Of course, fans started concocting their theories as to what this epilogue meant, with one seeming to gain the most traction– that everything had been a dream.  Some speculated that this indicated that Rick had never woken up from his coma at the beginning of the series and that the past seven seasons had all been a dream.

Scott Gimple
Kathy Hutchins / Shutterstock.com

Showrunner Scott M. Gimple simply stated, “No coma.  It’s not a coma.”

He did admit that this segment of the trailer was a bit hard to comprehend as even the father of the man who created ‘The Walking Dead’ misunderstood what he saw.  “Robert [Kirkman]’s dad saw the trailer and said, ‘People are gonna think he’s waking up from the coma.’

It doesn’t help that Kirkman, just months ago played coy, teasing “I don’t know, maybe it was Rick waking up from his coma. Wouldn’t that be weird?”
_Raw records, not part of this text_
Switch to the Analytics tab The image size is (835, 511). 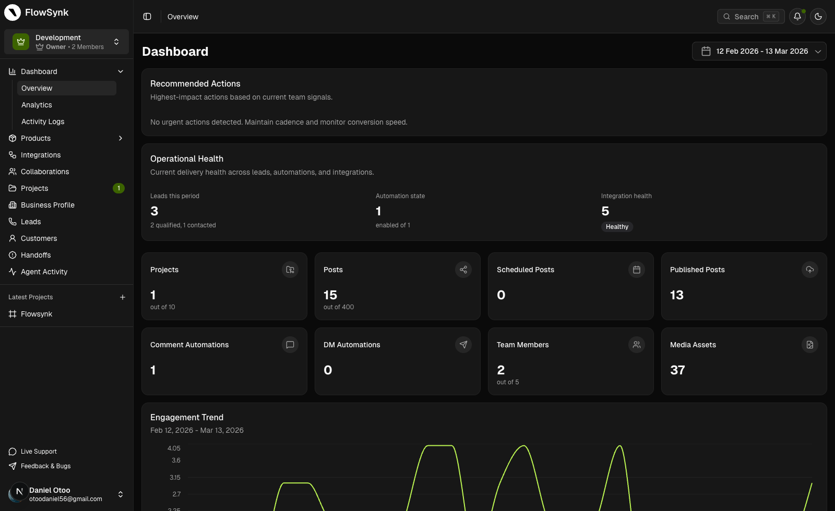click(x=37, y=105)
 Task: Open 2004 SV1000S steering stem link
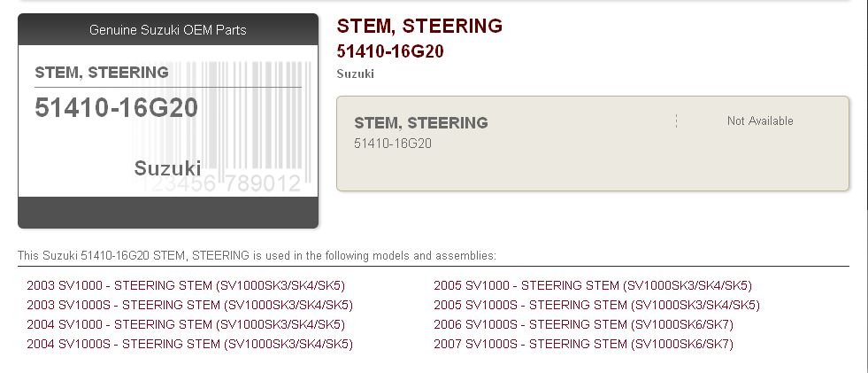[189, 344]
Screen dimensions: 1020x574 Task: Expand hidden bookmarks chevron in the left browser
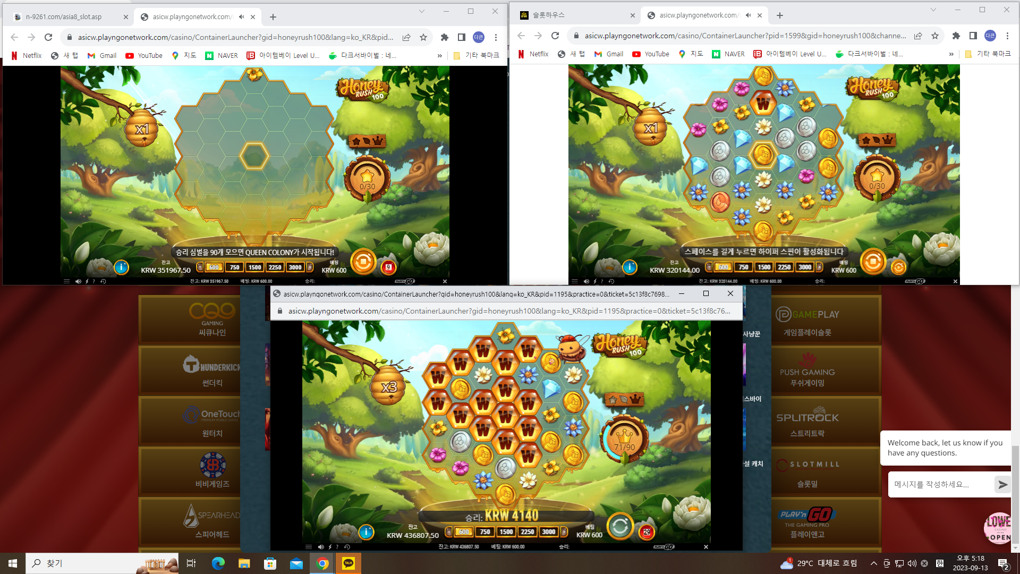click(439, 55)
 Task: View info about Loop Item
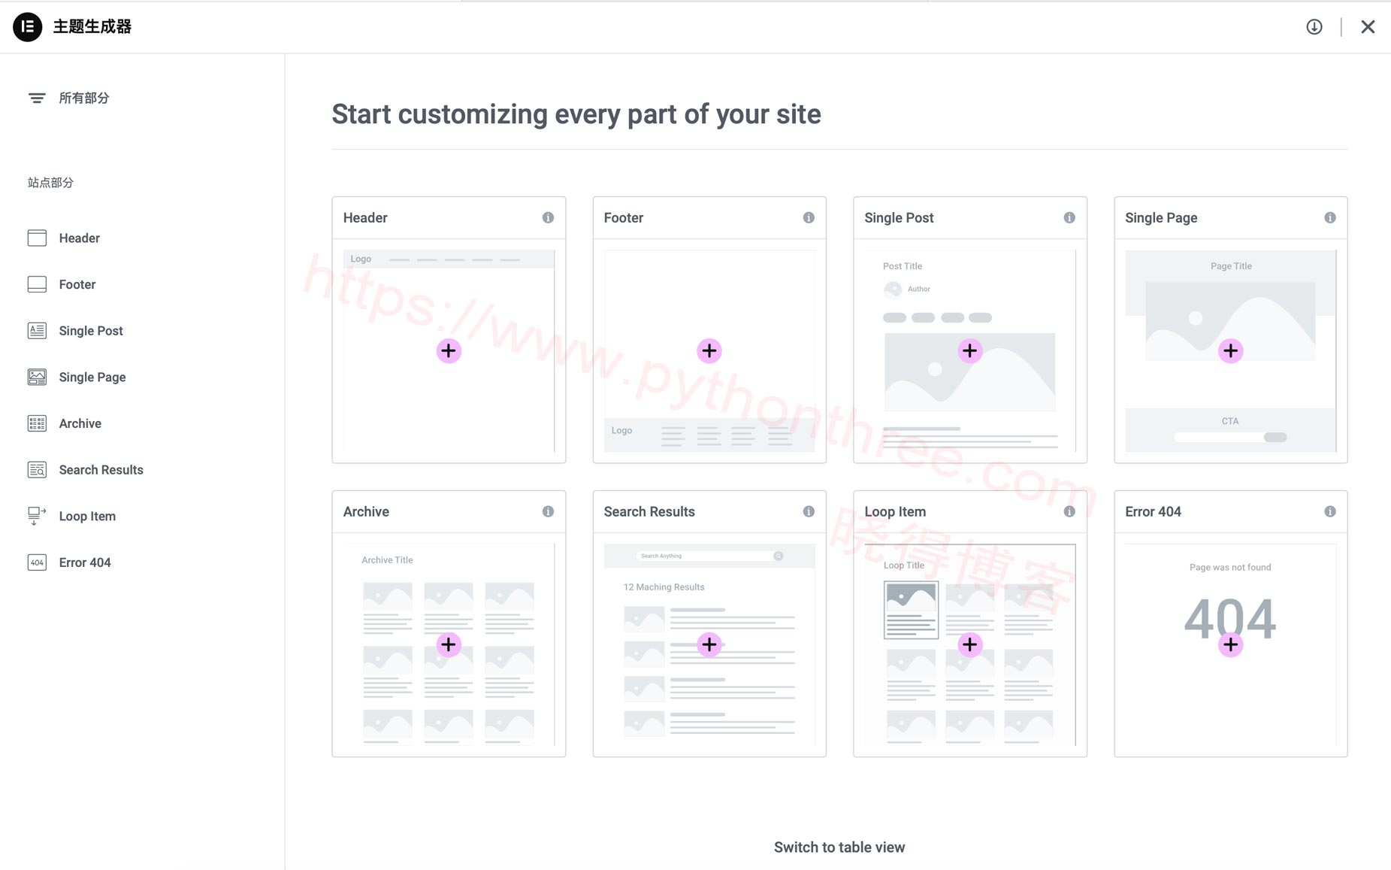[x=1069, y=511]

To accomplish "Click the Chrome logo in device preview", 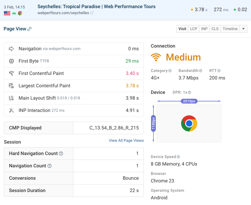I will [x=189, y=123].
But Kirkman also teased a certain event in the comic book series, a time jump that occurred between storylines, jumping forward a few years.  The TV show is in the thick of ‘All Out War’ and this time jump occurred after that storyline in the books.  Then again, the show makes a point of not sticking faithfully to the source material, because then readers would already know where the show was going.  The producers may do some creative shuffling with the show’s chronology.

“Or was it the time jump?” Kirkman mused.  “I’m pretty sure you’ll learn in the first episode what that means.”

Or not.  Separately, Gimple stated, “We will not get the definitive answer as to what that’s about in the premiere.”

The Season 8 premiere airs on October 22nd, and is the show’s 100th episode, so brace yourself.  There’s no way a milestone like this will be another ho-hum outing.

Do you have a theory as to what will happen to Rick?  What would you like to see happen in the 8th season?